11 ili etkileyen ve 50 binden fazla insanın hayatını kaybetmesine yol açan 6 Şubat sarsıntılarının sandık güvenliğini daha da değerli kıldığına dikkat çeken Yavuzyılmaz, zelzele bölgesindeki sorunları sıralayarak şu değerlendirmede bulundu:

“SİYASİLERİN KULLANDIĞI ÇOK KUTUPLAŞTIRICI LİSAN HÜCUMLARIN ARTMASININ POTANSİYELİNİ DE ARTTIRIYOR”
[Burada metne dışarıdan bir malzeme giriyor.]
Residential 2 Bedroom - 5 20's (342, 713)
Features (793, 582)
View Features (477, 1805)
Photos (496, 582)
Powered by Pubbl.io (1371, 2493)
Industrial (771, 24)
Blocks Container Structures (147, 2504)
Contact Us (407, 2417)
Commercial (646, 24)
Yavuzyılmaz, seçim sürecinde yaşanabilecek şiddet olaylarına ait değerlendirmesinde ise şunları kaydetti:

“Türkiye’nin bir 2015 deneyimi var, iki seçim ortası yaşanan şiddet olayları, güvenlik meseleleri. Bu seçimde de bu türlü bir şey olma potansiyelinden bahsediliyor. Seçimler de bir demokrasi şölenidir. Rekabetin, farklı fikirlerin çatıştığı ve demokratik şartlarda verilen oylarla iktidarın belirlendiği bir aktivitedir aslında seçimler. Ancak Türkiye’de bilhassa sandık güvenliğine ait tartışmalar ya da siyasi partilerin vilayet başkanlıklarına yapılan hücumlar, çeşitli münferit ataklar Türkiye’deki yetkililer tarafından acilen çözülmesi gerekiyor. Bütün bunların kökeninde aslında bizim çok derecede kutuplaşmış siyasi ve toplumsal iklimimiz yatıyor. Siyasalların kullandığı çok kutuplaştırıcı lisan bu türlü akınların artmasının potansiyelini de arttırıyor. Buradan o çağrıyı da yapmak lazım; seçim sürecinde nefret lisanı, karşı tarafı külliyen öteki ve düşman olarak gören lisanın de politikler tarafından kullanılmaması, bu tip olayların da önüne geçilmesinde bir etken.”

“ADİL VE ÖZGÜR SEÇİM KAPASİTESİNİ YARATACAK ISLAHATLARIN ÜZERİNDE SEÇİMDEN SONRA DURULMASI GEREKİYOR”

Adil ve özgür seçimlerin demokrasinin temel şartı olduğuna değinen Yavuzyılmaz “Türkiye bu bahiste çok erozyona uğradı” sözlerini kullandı. Yavuzyılmaz kelamlarını şöyle bitirdi:

“Biz bu seçimleri konuşurken kampanya finansmanını konuşmamız lazım, kamu kaynaklarının partizan kullanılmaması gerektiğini konuşmamız lazım, siyasi partilere ve adaylara medyaya erişimin eşit imkanlar tanınarak sağlanması gerektiğini konuşmamız lazım. Sandık güvenliği bu halkadan yalnızca bir tanesi. Kıymetli bir tanesi fakat demokratik seçimler aslında siyasi partilerin aday gösterme metotlarından başlıyor, oyların sayılması, açıklanması ve iktidarın el değiştirmesine kadar devam eden bir süreç. Biz yalnızca seçim gününü konuşmuş olduk lakin bunun çok uzun erimli, öncesinin ve sonrasının da olduğunu düşünerek Türkiye’de adil ve özgür seçim kriterlerini yerine getirecek seçimler yapabilme kapasitesini yaratacak ıslahatların üzerinde seçimden sonra durulması gerekiyor.”